# [EXERCISE INSTRUCTIONS]
In the data that follows, count each line holding the string "computer"; answer with the number only.

-- DATA RECORDS follows --

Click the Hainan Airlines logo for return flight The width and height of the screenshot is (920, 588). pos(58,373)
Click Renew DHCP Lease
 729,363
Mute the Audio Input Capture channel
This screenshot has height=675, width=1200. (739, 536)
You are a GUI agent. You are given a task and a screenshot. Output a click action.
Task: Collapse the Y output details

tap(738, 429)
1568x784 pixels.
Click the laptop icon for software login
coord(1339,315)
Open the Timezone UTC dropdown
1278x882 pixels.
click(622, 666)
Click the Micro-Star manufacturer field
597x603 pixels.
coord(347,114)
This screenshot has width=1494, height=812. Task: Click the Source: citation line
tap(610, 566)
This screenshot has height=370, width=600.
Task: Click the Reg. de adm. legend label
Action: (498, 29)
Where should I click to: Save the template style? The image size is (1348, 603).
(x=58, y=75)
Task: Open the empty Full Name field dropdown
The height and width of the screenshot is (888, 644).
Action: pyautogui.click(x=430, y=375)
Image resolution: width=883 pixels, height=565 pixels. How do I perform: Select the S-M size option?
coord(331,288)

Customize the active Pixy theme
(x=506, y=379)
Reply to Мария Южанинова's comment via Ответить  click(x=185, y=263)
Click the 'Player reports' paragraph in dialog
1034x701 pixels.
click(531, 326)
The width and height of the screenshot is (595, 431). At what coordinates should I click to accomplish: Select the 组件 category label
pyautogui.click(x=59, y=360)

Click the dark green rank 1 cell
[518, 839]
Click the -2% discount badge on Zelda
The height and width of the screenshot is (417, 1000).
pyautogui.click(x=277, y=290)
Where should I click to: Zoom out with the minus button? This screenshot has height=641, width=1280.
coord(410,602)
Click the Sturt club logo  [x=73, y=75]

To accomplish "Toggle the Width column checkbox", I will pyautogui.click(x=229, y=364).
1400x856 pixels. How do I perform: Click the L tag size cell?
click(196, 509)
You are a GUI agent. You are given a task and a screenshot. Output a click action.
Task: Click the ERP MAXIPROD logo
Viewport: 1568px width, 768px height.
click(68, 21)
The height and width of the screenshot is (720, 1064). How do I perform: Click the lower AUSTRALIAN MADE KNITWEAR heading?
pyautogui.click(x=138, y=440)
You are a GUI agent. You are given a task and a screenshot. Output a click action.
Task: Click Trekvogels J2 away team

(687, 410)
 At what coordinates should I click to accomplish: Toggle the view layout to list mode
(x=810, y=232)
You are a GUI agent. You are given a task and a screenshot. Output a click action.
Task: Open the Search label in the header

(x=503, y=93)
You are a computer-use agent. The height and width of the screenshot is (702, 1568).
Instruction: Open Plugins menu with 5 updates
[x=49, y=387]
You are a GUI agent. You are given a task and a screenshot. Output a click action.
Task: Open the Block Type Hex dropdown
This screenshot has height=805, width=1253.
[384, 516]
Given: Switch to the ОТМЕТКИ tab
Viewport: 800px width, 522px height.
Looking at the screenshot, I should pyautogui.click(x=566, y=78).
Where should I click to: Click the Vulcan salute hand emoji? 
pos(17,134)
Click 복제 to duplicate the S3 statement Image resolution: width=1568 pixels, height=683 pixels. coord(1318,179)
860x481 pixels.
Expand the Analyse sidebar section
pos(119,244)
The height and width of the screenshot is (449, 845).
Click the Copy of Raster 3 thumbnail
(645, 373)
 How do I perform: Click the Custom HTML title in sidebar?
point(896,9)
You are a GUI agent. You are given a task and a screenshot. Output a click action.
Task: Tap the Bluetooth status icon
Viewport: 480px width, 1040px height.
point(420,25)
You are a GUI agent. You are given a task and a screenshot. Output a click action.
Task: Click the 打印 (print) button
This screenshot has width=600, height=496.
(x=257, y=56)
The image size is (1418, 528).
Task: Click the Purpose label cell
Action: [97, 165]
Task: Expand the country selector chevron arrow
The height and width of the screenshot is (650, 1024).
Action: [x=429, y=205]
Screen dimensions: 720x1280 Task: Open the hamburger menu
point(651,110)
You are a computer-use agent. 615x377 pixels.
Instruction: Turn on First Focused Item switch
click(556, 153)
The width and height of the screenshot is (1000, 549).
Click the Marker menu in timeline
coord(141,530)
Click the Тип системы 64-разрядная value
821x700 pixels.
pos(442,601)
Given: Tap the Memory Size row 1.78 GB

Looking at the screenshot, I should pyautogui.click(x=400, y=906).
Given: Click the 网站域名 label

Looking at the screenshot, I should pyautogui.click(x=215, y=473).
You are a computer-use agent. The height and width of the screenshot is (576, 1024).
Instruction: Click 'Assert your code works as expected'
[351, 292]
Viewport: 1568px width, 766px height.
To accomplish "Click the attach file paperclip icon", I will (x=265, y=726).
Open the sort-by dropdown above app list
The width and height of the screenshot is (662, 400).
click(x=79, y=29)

-- DATA RECORDS concluded --

# [TASK RESULT]
3